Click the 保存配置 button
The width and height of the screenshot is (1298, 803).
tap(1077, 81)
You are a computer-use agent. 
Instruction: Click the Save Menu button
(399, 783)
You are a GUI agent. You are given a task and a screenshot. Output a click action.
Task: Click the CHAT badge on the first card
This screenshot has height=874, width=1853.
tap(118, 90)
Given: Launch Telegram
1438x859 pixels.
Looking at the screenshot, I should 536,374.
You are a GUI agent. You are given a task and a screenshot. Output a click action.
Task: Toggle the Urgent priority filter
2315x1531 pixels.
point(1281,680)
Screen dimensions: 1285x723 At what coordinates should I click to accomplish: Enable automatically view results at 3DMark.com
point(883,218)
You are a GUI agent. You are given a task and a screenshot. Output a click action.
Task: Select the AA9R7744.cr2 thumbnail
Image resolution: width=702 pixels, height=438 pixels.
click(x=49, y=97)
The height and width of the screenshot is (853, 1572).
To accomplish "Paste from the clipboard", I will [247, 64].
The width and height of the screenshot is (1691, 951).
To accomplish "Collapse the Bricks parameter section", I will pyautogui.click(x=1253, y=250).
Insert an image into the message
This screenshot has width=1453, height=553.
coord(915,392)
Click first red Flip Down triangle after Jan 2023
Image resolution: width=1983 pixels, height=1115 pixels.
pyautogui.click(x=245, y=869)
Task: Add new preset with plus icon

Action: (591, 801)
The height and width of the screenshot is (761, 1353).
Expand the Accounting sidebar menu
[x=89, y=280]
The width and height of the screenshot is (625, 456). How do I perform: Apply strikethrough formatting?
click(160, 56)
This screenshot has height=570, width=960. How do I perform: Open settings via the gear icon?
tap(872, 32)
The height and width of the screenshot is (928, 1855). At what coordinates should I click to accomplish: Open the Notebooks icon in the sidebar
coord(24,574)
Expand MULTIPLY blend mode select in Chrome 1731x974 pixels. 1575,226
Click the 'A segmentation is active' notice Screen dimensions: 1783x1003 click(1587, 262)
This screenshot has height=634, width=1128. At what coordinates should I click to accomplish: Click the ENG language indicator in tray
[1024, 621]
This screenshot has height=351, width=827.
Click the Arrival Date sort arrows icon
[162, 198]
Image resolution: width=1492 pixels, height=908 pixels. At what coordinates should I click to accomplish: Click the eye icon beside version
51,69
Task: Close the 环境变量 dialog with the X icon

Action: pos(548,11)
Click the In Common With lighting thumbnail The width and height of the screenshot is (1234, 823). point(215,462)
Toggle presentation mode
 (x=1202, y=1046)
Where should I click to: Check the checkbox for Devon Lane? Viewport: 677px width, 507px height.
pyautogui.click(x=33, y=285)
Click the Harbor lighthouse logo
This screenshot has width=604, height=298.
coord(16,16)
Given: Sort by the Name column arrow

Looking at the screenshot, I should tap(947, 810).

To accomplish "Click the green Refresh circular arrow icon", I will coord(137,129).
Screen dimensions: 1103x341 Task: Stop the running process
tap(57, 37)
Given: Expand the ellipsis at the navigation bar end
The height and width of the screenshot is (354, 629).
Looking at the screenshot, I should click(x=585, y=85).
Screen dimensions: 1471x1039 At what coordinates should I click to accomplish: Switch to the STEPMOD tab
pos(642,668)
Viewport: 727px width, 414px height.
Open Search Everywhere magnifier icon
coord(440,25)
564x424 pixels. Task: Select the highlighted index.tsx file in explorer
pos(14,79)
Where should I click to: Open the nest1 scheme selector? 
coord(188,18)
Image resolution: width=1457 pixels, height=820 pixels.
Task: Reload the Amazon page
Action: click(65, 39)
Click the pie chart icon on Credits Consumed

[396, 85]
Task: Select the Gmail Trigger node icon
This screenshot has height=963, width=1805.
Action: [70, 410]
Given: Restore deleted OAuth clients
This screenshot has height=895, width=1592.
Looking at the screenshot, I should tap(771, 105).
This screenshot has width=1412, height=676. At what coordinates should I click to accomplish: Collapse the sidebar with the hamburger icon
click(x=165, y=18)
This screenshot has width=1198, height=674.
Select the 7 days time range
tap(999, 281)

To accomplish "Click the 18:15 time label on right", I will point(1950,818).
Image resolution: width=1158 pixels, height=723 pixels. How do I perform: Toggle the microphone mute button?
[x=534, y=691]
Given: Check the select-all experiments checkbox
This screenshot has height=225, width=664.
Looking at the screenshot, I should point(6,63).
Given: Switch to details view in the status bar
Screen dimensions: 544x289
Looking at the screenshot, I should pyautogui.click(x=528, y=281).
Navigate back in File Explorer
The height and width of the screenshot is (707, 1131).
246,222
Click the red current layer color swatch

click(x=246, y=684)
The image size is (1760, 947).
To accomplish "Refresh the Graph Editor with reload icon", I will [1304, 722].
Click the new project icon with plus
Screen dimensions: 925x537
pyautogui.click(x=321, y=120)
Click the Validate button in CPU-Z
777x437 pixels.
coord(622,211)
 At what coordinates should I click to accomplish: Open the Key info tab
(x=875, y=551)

> **ACTIVITY**
Show the lines above that have the word "first".

> **ANSWER FOR THE TASK**
Task: Click the CHAT badge on the first card
Click first red Flip Down triangle after Jan 2023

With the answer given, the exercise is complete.